Boric begrüßt, dass die USA mittlerweile Dokumente freigegeben haben, die die nicht unerhebliche Rolle der Weltmacht beim Putsch von 1973 belegen. "Ich glaube, dass die Position der Vereinigten Staaten heute klar ist, wenn es um die Verurteilung der Geschehnisse geht", so Chiles Präsident.
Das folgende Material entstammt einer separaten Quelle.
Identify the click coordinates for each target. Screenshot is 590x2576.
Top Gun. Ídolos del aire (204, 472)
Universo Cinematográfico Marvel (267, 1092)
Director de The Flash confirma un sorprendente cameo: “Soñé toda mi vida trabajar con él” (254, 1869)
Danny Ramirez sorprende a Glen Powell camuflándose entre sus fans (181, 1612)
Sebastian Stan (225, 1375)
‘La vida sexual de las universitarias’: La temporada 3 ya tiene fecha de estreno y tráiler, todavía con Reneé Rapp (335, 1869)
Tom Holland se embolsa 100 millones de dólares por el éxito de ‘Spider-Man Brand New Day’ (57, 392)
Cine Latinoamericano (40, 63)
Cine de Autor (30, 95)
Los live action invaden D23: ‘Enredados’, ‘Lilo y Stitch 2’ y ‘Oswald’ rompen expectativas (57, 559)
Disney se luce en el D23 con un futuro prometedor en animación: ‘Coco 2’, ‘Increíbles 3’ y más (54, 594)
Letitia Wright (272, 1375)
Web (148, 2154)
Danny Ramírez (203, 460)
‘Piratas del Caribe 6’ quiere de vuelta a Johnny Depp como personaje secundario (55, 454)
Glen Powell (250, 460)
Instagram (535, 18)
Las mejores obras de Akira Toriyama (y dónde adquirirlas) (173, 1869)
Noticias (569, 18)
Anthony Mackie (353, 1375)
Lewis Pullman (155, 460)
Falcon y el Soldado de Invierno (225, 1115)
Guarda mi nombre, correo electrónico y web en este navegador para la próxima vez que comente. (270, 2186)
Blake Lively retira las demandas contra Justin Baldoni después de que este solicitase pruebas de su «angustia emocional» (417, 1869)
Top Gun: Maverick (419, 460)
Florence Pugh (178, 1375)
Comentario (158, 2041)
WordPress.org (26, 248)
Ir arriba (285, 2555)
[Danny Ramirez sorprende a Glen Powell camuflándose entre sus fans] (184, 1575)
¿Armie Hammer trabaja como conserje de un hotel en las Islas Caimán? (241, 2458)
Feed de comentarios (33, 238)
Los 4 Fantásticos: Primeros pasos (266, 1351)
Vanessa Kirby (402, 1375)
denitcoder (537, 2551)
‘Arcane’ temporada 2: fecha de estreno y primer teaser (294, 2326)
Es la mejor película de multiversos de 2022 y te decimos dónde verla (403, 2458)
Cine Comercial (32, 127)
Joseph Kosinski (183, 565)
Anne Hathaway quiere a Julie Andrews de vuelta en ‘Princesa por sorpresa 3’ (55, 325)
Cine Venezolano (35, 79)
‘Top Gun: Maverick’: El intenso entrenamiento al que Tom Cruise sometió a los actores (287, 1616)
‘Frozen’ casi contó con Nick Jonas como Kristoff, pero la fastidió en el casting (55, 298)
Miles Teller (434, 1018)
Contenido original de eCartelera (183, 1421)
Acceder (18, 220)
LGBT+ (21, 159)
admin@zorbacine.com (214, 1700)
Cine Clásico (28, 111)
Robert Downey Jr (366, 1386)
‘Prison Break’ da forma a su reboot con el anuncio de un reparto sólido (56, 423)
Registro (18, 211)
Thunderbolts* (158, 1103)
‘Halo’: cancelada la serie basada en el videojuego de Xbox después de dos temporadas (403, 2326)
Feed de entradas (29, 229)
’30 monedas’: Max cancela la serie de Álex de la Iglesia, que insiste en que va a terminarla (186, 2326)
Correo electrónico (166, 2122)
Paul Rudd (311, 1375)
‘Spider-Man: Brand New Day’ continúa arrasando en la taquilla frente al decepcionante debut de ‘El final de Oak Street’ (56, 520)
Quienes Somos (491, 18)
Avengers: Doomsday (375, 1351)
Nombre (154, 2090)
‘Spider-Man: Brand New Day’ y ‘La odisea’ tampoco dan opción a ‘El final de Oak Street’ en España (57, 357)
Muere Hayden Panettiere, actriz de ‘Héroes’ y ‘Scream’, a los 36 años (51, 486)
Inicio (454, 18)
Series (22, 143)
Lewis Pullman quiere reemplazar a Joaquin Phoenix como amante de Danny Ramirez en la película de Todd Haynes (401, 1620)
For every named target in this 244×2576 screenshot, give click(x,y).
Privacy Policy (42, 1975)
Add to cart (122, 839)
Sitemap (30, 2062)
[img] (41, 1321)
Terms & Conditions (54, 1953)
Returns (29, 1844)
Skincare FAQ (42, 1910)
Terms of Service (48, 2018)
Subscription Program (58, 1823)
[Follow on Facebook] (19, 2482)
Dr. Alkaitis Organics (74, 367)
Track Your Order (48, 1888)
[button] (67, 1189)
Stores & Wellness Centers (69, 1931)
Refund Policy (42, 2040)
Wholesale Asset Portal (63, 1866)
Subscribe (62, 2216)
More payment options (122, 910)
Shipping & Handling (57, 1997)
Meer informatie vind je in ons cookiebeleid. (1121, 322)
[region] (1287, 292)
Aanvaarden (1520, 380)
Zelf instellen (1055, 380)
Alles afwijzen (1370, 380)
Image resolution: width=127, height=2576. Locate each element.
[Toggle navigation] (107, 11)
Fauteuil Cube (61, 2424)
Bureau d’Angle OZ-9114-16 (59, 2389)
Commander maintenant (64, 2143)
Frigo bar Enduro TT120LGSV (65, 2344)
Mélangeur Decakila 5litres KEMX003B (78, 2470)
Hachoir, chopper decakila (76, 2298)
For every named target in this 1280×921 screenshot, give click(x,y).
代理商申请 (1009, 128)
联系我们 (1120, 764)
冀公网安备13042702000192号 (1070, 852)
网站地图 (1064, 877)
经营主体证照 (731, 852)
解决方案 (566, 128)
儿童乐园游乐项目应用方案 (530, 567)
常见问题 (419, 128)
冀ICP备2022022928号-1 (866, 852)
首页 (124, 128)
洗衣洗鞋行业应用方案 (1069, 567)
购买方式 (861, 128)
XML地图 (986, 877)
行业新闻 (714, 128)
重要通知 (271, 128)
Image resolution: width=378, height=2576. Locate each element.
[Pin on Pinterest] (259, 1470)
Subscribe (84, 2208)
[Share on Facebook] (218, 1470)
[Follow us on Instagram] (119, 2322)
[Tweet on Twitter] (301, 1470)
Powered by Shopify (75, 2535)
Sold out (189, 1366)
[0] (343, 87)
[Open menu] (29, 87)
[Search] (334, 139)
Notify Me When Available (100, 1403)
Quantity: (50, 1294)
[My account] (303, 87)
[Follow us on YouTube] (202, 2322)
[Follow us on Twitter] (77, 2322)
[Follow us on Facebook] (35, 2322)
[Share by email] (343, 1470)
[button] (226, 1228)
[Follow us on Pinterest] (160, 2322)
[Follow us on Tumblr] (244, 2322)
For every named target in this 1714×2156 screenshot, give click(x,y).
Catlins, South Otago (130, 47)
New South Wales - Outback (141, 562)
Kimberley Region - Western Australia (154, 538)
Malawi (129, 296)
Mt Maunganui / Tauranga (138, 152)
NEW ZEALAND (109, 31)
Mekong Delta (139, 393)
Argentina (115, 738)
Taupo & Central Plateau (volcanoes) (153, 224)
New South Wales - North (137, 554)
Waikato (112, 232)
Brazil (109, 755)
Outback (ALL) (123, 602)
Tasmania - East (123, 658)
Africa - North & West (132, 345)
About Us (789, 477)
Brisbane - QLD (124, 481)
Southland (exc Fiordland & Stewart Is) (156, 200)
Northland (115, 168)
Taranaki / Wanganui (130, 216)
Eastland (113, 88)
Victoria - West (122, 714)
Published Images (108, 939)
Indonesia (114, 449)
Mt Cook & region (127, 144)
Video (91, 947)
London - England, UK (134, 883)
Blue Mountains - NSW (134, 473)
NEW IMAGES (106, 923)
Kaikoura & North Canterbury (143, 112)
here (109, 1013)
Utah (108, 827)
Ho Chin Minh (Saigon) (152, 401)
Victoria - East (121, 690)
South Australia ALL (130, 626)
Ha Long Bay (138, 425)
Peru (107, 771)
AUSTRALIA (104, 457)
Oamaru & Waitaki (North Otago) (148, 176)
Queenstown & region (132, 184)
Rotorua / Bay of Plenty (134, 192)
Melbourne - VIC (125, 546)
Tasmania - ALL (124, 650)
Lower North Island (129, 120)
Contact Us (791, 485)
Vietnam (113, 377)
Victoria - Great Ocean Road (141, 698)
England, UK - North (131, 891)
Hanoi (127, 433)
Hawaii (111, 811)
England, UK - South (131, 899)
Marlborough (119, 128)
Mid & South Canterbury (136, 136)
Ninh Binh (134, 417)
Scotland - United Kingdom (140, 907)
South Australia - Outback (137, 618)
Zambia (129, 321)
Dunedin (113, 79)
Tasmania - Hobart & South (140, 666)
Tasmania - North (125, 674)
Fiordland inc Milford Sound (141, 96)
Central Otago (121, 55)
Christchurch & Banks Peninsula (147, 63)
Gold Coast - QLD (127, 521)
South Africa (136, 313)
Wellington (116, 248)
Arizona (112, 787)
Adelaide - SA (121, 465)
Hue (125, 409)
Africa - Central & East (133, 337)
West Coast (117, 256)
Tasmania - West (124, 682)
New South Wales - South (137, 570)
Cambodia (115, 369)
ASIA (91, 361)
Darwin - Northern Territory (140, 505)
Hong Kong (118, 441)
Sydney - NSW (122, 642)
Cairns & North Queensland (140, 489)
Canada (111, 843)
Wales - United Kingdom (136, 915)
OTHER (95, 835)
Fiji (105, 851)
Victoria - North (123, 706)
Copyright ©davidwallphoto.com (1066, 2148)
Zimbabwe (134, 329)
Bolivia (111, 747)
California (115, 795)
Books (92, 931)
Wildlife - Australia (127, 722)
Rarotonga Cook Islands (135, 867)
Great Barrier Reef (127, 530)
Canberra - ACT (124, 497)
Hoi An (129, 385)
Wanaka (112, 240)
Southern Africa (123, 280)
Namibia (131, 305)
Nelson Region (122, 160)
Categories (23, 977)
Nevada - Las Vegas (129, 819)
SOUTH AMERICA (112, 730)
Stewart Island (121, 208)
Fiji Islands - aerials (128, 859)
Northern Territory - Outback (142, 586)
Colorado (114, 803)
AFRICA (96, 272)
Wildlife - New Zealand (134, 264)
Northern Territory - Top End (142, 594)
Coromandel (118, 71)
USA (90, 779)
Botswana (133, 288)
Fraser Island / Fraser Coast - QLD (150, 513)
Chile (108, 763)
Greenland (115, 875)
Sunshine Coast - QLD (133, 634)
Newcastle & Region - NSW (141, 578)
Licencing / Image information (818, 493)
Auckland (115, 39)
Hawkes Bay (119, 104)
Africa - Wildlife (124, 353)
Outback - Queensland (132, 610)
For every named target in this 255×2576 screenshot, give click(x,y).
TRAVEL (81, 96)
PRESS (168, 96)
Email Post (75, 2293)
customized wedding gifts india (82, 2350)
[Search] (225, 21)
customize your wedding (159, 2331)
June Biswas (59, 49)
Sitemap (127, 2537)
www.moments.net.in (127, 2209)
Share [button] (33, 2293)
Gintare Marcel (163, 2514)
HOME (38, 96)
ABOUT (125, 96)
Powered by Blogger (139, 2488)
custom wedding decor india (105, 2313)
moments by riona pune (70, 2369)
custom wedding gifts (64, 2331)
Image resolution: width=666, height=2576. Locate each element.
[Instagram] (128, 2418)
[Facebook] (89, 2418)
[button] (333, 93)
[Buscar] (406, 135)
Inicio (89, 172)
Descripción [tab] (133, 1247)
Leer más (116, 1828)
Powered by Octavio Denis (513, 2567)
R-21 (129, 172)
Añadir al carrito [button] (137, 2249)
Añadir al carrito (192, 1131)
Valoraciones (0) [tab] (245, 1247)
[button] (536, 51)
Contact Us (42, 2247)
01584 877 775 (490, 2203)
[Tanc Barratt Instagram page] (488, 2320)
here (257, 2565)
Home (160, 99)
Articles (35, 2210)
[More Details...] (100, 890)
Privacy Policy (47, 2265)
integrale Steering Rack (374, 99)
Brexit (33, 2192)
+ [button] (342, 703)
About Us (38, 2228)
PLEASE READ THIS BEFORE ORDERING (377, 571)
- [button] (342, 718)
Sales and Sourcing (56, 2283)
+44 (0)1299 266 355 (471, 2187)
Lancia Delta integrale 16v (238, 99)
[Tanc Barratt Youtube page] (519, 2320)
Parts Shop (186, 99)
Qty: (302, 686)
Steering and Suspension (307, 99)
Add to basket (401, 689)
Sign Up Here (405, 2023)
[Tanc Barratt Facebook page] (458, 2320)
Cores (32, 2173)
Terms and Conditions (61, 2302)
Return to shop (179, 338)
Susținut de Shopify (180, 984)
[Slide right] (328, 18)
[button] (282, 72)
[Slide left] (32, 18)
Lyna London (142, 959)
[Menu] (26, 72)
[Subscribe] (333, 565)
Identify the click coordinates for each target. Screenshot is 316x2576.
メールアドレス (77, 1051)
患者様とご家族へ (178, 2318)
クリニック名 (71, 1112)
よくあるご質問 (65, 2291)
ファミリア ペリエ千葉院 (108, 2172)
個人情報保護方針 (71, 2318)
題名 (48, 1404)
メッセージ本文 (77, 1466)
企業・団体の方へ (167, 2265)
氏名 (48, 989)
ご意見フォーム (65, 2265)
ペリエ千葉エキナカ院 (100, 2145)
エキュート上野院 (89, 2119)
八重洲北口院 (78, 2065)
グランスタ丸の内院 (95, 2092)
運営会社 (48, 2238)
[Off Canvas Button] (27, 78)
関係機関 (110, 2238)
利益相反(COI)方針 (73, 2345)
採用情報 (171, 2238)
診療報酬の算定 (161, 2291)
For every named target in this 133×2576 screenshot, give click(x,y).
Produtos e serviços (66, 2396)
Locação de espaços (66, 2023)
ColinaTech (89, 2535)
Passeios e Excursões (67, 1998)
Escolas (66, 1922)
"Aber wir können immer noch mehr tun. Die Regierung Nixon hat damals alle möglichen Anstrengungen unternommen - und das ist alles dokumentiert -, um zunächst den Amtsantritt von Präsident Allende zu verhindern und dann die chaotischen Bedingungen zu schaffen, die den Staatsstreich ermöglichten."

Chiles Präsident Gabriel Boric und Bundeskanzler Olaf Scholz beim Gipfeltreffen EU-CELAC im JuliBild: Geert Vanden Wijngaert/AP/picture alliance

Boric fügt hinzu, dass er alle Informationen über die angebliche Zusammenarbeit des deutschen Geheimdienstes mit der Pinochet-Diktatur und auch über die deutsche Sekte Colonia Dignidad, die mit dem Regime zusammenarbeitete, anfordern werde.

"Ich habe darüber mit Bundeskanzler Scholz bei den wenigen Treffen gesprochen, die ich mit ihm hatte. Nach dem, was ich gesehen habe, denke ich, dass er sehr daran interessiert ist, bei allem mitzuarbeiten, was mit der Untersuchung und Anerkennung der Ereignisse in der Colonia Dignidad zusammenhängt." Er werde weiter "für die Wahrheit und für Gerechtigkeit" kämpfen.

Dieser Artikel wurde ursprünglich auf Spanisch verfasst.